## SUPPLIED ENTRIES:
· · · ·

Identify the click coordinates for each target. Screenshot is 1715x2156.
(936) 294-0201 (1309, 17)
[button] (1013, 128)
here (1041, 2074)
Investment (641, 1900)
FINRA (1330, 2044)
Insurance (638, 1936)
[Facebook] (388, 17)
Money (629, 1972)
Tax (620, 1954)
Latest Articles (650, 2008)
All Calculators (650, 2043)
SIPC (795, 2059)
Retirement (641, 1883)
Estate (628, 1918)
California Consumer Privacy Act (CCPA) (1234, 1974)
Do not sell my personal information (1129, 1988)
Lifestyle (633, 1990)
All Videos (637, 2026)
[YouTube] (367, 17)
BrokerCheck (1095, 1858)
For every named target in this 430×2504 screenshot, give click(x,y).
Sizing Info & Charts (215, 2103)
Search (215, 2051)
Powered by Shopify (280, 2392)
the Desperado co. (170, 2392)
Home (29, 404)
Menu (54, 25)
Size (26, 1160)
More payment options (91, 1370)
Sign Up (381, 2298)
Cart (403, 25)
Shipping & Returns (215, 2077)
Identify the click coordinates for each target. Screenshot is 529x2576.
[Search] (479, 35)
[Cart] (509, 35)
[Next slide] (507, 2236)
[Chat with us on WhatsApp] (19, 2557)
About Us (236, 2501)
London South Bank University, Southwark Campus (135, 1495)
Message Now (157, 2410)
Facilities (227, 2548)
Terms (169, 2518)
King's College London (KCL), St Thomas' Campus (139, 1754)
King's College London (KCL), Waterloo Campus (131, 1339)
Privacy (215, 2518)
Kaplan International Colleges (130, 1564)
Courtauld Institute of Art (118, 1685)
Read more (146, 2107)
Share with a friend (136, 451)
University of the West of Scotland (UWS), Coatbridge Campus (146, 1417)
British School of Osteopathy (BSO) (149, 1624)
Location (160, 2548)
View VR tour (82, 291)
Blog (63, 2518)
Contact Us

· · · ·

## WHAT IS EXPECTED:
Repeat the data word for word.

## ANSWER BOX:
Identify the click coordinates for each target. Screenshot is 1715x2156.
(936) 294-0201 (1309, 17)
[button] (1013, 128)
here (1041, 2074)
Investment (641, 1900)
FINRA (1330, 2044)
Insurance (638, 1936)
[Facebook] (388, 17)
Money (629, 1972)
Tax (620, 1954)
Latest Articles (650, 2008)
All Calculators (650, 2043)
SIPC (795, 2059)
Retirement (641, 1883)
Estate (628, 1918)
California Consumer Privacy Act (CCPA) (1234, 1974)
Do not sell my personal information (1129, 1988)
Lifestyle (633, 1990)
All Videos (637, 2026)
[YouTube] (367, 17)
BrokerCheck (1095, 1858)
For every named target in this 430×2504 screenshot, give click(x,y).
Sizing Info & Charts (215, 2103)
Search (215, 2051)
Powered by Shopify (280, 2392)
the Desperado co. (170, 2392)
Home (29, 404)
Menu (54, 25)
Size (26, 1160)
More payment options (91, 1370)
Sign Up (381, 2298)
Cart (403, 25)
Shipping & Returns (215, 2077)
Identify the click coordinates for each target. Screenshot is 529x2576.
[Search] (479, 35)
[Cart] (509, 35)
[Next slide] (507, 2236)
[Chat with us on WhatsApp] (19, 2557)
About Us (236, 2501)
London South Bank University, Southwark Campus (135, 1495)
Message Now (157, 2410)
Facilities (227, 2548)
Terms (169, 2518)
King's College London (KCL), St Thomas' Campus (139, 1754)
King's College London (KCL), Waterloo Campus (131, 1339)
Privacy (215, 2518)
Kaplan International Colleges (130, 1564)
Courtauld Institute of Art (118, 1685)
Read more (146, 2107)
Share with a friend (136, 451)
University of the West of Scotland (UWS), Coatbridge Campus (146, 1417)
British School of Osteopathy (BSO) (149, 1624)
Location (160, 2548)
View VR tour (82, 291)
Blog (63, 2518)
Contact Us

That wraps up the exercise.